PROBLEM STATEMENT
Provide only the number of lines in the data below that contain the word "computer".

Stored data
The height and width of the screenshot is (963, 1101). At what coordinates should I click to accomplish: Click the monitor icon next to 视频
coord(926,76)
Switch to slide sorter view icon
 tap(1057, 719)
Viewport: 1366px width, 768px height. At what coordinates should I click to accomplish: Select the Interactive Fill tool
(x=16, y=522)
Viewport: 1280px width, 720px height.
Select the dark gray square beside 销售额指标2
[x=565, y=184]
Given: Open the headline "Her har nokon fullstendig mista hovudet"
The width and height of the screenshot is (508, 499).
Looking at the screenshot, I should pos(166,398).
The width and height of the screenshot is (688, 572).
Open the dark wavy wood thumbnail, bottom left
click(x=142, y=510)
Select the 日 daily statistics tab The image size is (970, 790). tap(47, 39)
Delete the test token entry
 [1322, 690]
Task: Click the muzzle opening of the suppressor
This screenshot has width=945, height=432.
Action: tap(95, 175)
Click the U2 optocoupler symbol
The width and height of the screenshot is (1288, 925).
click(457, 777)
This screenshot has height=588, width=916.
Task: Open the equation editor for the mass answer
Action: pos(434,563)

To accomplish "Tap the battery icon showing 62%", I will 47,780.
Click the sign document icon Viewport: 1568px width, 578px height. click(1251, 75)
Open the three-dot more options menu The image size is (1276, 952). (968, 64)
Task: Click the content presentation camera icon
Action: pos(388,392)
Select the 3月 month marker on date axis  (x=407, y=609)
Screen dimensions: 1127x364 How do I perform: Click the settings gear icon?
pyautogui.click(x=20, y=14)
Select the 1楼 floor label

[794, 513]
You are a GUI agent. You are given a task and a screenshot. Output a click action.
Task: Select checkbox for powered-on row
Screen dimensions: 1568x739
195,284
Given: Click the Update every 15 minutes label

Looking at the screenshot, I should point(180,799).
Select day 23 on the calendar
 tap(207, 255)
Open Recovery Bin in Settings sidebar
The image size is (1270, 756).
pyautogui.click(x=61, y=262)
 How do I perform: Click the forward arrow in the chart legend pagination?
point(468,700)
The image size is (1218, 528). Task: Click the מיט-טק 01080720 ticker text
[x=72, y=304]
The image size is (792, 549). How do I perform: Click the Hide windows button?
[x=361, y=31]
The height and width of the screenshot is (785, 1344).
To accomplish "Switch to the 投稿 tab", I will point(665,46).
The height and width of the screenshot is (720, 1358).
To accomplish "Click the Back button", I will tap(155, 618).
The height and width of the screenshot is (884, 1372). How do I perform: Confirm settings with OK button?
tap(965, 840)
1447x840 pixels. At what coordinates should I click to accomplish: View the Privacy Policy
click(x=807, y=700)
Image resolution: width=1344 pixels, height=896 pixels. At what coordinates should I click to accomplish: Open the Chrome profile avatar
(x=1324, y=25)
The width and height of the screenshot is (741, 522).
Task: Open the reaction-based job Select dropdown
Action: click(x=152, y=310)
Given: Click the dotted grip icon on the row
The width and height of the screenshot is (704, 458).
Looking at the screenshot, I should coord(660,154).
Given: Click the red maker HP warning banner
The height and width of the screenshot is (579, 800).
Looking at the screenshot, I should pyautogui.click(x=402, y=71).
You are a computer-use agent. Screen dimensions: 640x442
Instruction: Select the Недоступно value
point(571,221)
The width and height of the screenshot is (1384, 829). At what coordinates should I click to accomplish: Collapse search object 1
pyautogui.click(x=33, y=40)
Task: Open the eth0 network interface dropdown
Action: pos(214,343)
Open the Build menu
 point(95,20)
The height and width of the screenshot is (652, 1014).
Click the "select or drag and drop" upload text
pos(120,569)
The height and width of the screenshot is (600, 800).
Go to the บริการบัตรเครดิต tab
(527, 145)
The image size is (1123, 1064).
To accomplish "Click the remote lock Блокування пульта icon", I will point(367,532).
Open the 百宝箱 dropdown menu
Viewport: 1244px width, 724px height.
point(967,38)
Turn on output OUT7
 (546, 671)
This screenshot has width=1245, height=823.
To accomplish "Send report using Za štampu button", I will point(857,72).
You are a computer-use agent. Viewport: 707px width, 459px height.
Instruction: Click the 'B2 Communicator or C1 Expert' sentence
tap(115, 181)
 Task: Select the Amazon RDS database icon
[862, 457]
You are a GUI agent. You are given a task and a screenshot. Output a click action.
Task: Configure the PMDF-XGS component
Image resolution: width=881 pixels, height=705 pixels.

WORKED SOLUTION
2